◆ **Prompt**:
Please reproduce the rows below, swapping "Instruction" for "Command" and leaving everything else untouched.

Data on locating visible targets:
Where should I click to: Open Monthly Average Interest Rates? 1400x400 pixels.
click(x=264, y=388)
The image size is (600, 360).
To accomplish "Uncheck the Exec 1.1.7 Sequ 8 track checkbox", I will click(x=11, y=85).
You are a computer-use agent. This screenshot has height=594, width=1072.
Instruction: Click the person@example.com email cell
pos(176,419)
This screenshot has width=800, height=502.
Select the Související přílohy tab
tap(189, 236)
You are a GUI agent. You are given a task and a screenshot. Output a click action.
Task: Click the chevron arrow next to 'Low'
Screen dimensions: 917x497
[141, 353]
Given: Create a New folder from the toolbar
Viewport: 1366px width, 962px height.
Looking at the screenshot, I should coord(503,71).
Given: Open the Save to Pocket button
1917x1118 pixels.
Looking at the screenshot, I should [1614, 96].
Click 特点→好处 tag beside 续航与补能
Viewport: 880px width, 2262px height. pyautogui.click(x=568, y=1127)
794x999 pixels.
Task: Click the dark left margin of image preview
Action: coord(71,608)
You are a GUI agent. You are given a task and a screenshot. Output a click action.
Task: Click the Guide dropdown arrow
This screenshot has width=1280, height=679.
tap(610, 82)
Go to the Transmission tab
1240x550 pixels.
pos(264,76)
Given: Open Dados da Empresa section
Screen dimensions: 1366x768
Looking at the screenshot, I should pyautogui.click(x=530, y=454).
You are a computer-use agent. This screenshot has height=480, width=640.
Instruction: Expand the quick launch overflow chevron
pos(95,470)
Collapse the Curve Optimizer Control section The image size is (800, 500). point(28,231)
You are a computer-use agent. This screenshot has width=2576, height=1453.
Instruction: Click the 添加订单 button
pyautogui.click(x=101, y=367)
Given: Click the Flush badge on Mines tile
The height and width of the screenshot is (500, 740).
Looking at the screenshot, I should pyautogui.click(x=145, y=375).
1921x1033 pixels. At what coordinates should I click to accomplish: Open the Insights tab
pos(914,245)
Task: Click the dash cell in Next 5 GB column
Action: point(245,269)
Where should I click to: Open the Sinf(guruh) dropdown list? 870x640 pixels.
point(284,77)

◆ **Result**:
Where should I click to: Open Monthly Average Interest Rates? 1400x400 pixels.
click(x=264, y=388)
The image size is (600, 360).
To accomplish "Uncheck the Exec 1.1.7 Sequ 8 track checkbox", I will click(x=11, y=85).
You are a computer-use agent. This screenshot has height=594, width=1072.
Command: Click the person@example.com email cell
pos(176,419)
This screenshot has width=800, height=502.
Select the Související přílohy tab
tap(189, 236)
You are a GUI agent. You are given a task and a screenshot. Output a click action.
Task: Click the chevron arrow next to 'Low'
Screen dimensions: 917x497
[141, 353]
Given: Create a New folder from the toolbar
Viewport: 1366px width, 962px height.
Looking at the screenshot, I should coord(503,71).
Given: Open the Save to Pocket button
1917x1118 pixels.
Looking at the screenshot, I should [1614, 96].
Click 特点→好处 tag beside 续航与补能
Viewport: 880px width, 2262px height. pyautogui.click(x=568, y=1127)
794x999 pixels.
Task: Click the dark left margin of image preview
Action: coord(71,608)
You are a GUI agent. You are given a task and a screenshot. Output a click action.
Task: Click the Guide dropdown arrow
This screenshot has width=1280, height=679.
tap(610, 82)
Go to the Transmission tab
1240x550 pixels.
pos(264,76)
Given: Open Dados da Empresa section
Screen dimensions: 1366x768
Looking at the screenshot, I should pyautogui.click(x=530, y=454).
You are a computer-use agent. This screenshot has height=480, width=640.
Command: Expand the quick launch overflow chevron
pos(95,470)
Collapse the Curve Optimizer Control section The image size is (800, 500). point(28,231)
You are a computer-use agent. This screenshot has width=2576, height=1453.
Command: Click the 添加订单 button
pyautogui.click(x=101, y=367)
Given: Click the Flush badge on Mines tile
The height and width of the screenshot is (500, 740).
Looking at the screenshot, I should pyautogui.click(x=145, y=375).
1921x1033 pixels. At what coordinates should I click to accomplish: Open the Insights tab
pos(914,245)
Task: Click the dash cell in Next 5 GB column
Action: point(245,269)
Where should I click to: Open the Sinf(guruh) dropdown list? 870x640 pixels.
point(284,77)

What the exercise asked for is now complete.